What you are asked to do: Scan the lines below for the word "computer". Copy each line you find it in.

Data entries
◇ ◇ ◇ ◇ ◇
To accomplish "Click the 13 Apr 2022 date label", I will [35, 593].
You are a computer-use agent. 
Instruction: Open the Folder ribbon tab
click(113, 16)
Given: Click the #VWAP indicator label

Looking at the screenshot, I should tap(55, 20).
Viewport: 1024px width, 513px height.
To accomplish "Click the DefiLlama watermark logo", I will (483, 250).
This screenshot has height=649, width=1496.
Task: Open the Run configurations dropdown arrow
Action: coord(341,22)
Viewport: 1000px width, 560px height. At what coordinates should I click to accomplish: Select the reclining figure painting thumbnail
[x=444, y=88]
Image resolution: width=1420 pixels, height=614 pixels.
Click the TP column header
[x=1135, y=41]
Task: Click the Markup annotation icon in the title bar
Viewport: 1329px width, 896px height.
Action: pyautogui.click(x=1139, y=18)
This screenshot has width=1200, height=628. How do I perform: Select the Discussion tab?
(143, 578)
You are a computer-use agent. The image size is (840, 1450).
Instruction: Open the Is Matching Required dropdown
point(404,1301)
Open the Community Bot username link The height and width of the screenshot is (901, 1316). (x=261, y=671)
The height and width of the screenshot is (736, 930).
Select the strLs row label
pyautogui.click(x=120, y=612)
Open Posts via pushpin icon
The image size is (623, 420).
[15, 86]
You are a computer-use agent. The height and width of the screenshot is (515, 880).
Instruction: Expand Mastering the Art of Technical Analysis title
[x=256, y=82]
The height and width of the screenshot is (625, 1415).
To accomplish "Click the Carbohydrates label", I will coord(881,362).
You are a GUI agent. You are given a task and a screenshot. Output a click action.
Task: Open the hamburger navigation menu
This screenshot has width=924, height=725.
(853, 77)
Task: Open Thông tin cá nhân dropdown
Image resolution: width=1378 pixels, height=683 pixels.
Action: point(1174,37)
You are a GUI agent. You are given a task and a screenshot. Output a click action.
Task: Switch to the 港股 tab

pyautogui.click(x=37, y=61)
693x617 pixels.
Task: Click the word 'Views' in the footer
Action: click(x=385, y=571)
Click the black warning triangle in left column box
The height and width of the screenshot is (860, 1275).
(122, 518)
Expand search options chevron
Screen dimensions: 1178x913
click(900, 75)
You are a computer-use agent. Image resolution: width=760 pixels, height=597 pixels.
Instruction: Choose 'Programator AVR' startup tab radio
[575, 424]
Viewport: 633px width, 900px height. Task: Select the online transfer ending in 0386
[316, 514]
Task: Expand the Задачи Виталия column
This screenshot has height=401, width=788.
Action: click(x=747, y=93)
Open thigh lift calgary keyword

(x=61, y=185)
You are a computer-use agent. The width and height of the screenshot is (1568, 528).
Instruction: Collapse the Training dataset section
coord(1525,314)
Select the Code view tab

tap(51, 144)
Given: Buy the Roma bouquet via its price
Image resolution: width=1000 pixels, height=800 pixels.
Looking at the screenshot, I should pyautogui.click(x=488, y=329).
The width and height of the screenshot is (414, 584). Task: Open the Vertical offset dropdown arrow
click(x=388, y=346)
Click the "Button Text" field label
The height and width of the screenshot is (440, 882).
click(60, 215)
◇ ◇ ◇ ◇ ◇
Reply:
You are a computer-use agent. 
You are a computer-use agent. The image size is (840, 1450).
You are a computer-use agent. The height and width of the screenshot is (515, 880).
You are a computer-use agent. Image resolution: width=760 pixels, height=597 pixels.
You are a computer-use agent. The width and height of the screenshot is (1568, 528).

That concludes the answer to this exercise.